## Begin Dataset extract

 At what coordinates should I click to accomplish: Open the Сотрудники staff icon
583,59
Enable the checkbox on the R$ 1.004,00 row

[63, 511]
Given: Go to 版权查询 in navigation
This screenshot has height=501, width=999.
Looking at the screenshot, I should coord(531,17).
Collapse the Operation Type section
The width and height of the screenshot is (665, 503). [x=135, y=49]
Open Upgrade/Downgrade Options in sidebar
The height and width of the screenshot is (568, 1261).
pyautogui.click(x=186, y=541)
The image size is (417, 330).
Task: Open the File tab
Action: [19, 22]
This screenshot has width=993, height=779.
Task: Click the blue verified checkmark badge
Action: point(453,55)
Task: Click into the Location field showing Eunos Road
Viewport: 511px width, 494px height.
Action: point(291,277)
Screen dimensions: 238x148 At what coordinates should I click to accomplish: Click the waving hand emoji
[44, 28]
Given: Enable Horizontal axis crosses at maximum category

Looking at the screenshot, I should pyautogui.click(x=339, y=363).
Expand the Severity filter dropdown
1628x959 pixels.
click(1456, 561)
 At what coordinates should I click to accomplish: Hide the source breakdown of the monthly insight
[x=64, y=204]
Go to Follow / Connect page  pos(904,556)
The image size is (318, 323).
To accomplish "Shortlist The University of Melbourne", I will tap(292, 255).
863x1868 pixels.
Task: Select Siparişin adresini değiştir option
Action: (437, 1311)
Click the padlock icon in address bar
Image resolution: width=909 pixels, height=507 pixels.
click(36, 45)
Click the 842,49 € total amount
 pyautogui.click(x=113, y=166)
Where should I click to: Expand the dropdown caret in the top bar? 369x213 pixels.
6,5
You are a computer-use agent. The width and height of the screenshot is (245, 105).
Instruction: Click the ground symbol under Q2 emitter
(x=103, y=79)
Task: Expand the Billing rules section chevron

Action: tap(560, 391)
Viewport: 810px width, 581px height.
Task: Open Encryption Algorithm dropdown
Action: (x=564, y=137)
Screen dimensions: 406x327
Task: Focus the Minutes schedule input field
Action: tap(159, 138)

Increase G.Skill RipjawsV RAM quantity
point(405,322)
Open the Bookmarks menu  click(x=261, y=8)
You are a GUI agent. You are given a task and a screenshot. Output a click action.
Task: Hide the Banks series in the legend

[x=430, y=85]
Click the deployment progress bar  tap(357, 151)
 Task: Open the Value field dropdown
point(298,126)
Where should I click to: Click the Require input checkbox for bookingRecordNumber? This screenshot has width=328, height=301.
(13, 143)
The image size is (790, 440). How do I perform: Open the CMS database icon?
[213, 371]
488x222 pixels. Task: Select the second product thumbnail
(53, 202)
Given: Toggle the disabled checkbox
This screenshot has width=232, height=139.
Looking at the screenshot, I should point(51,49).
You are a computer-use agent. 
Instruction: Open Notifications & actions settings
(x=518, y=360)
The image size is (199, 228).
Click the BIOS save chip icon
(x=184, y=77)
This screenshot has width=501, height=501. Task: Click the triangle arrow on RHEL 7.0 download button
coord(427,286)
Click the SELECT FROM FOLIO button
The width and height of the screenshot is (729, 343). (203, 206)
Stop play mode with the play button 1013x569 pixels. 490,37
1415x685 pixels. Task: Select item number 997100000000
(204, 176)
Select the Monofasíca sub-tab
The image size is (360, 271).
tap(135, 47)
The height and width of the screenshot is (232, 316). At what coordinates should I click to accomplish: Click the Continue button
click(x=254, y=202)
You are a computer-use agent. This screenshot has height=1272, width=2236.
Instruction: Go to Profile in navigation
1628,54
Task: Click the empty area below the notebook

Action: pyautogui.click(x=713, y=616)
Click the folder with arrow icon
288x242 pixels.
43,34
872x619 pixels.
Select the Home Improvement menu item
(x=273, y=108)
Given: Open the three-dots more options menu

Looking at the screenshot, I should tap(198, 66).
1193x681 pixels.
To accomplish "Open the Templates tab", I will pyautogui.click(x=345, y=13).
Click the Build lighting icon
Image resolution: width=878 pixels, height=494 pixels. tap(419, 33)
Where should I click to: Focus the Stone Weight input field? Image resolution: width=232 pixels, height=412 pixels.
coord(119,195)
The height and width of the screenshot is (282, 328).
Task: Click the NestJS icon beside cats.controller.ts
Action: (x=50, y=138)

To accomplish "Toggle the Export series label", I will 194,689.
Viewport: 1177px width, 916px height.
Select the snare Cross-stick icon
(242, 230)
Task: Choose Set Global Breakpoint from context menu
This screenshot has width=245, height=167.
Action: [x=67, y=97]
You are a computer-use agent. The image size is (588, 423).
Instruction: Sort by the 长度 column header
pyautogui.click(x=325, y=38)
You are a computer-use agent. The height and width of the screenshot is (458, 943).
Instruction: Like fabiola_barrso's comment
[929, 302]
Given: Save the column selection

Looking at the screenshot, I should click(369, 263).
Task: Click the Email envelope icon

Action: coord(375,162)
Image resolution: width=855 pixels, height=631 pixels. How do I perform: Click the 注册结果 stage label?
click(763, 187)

## End Dataset extract

What is asked:
Rewrite all the entries above, swapping "Instruction" for "Command" wherever it occurs and leaving everything else unchanged.

Solution below:
 At what coordinates should I click to accomplish: Open the Сотрудники staff icon
583,59
Enable the checkbox on the R$ 1.004,00 row

[63, 511]
Given: Go to 版权查询 in navigation
This screenshot has height=501, width=999.
Looking at the screenshot, I should coord(531,17).
Collapse the Operation Type section
The width and height of the screenshot is (665, 503). [x=135, y=49]
Open Upgrade/Downgrade Options in sidebar
The height and width of the screenshot is (568, 1261).
pyautogui.click(x=186, y=541)
The image size is (417, 330).
Task: Open the File tab
Action: [19, 22]
This screenshot has width=993, height=779.
Task: Click the blue verified checkmark badge
Action: point(453,55)
Task: Click into the Location field showing Eunos Road
Viewport: 511px width, 494px height.
Action: point(291,277)
Screen dimensions: 238x148 At what coordinates should I click to accomplish: Click the waving hand emoji
[44, 28]
Given: Enable Horizontal axis crosses at maximum category

Looking at the screenshot, I should pyautogui.click(x=339, y=363).
Expand the Severity filter dropdown
1628x959 pixels.
click(1456, 561)
 At what coordinates should I click to accomplish: Hide the source breakdown of the monthly insight
[x=64, y=204]
Go to Follow / Connect page  pos(904,556)
The image size is (318, 323).
To accomplish "Shortlist The University of Melbourne", I will tap(292, 255).
863x1868 pixels.
Task: Select Siparişin adresini değiştir option
Action: (437, 1311)
Click the padlock icon in address bar
Image resolution: width=909 pixels, height=507 pixels.
click(36, 45)
Click the 842,49 € total amount
 pyautogui.click(x=113, y=166)
Where should I click to: Expand the dropdown caret in the top bar? 369x213 pixels.
6,5
You are a computer-use agent. The width and height of the screenshot is (245, 105).
Command: Click the ground symbol under Q2 emitter
(x=103, y=79)
Task: Expand the Billing rules section chevron

Action: tap(560, 391)
Viewport: 810px width, 581px height.
Task: Open Encryption Algorithm dropdown
Action: (x=564, y=137)
Screen dimensions: 406x327
Task: Focus the Minutes schedule input field
Action: tap(159, 138)

Increase G.Skill RipjawsV RAM quantity
point(405,322)
Open the Bookmarks menu  click(x=261, y=8)
You are a GUI agent. You are given a task and a screenshot. Output a click action.
Task: Hide the Banks series in the legend

[x=430, y=85]
Click the deployment progress bar  tap(357, 151)
 Task: Open the Value field dropdown
point(298,126)
Where should I click to: Click the Require input checkbox for bookingRecordNumber? This screenshot has width=328, height=301.
(13, 143)
The image size is (790, 440). How do I perform: Open the CMS database icon?
[213, 371]
488x222 pixels. Task: Select the second product thumbnail
(53, 202)
Given: Toggle the disabled checkbox
This screenshot has width=232, height=139.
Looking at the screenshot, I should point(51,49).
You are a computer-use agent. 
Command: Open Notifications & actions settings
(x=518, y=360)
The image size is (199, 228).
Click the BIOS save chip icon
(x=184, y=77)
This screenshot has width=501, height=501. Task: Click the triangle arrow on RHEL 7.0 download button
coord(427,286)
Click the SELECT FROM FOLIO button
The width and height of the screenshot is (729, 343). (203, 206)
Stop play mode with the play button 1013x569 pixels. 490,37
1415x685 pixels. Task: Select item number 997100000000
(204, 176)
Select the Monofasíca sub-tab
The image size is (360, 271).
tap(135, 47)
The height and width of the screenshot is (232, 316). At what coordinates should I click to accomplish: Click the Continue button
click(x=254, y=202)
You are a computer-use agent. This screenshot has height=1272, width=2236.
Command: Go to Profile in navigation
1628,54
Task: Click the empty area below the notebook

Action: pyautogui.click(x=713, y=616)
Click the folder with arrow icon
288x242 pixels.
43,34
872x619 pixels.
Select the Home Improvement menu item
(x=273, y=108)
Given: Open the three-dots more options menu

Looking at the screenshot, I should tap(198, 66).
1193x681 pixels.
To accomplish "Open the Templates tab", I will pyautogui.click(x=345, y=13).
Click the Build lighting icon
Image resolution: width=878 pixels, height=494 pixels. tap(419, 33)
Where should I click to: Focus the Stone Weight input field? Image resolution: width=232 pixels, height=412 pixels.
coord(119,195)
The height and width of the screenshot is (282, 328).
Task: Click the NestJS icon beside cats.controller.ts
Action: (x=50, y=138)

To accomplish "Toggle the Export series label", I will 194,689.
Viewport: 1177px width, 916px height.
Select the snare Cross-stick icon
(242, 230)
Task: Choose Set Global Breakpoint from context menu
This screenshot has width=245, height=167.
Action: [x=67, y=97]
You are a computer-use agent. The image size is (588, 423).
Command: Sort by the 长度 column header
pyautogui.click(x=325, y=38)
You are a computer-use agent. The height and width of the screenshot is (458, 943).
Command: Like fabiola_barrso's comment
[929, 302]
Given: Save the column selection

Looking at the screenshot, I should click(369, 263).
Task: Click the Email envelope icon

Action: coord(375,162)
Image resolution: width=855 pixels, height=631 pixels. How do I perform: Click the 注册结果 stage label?
click(763, 187)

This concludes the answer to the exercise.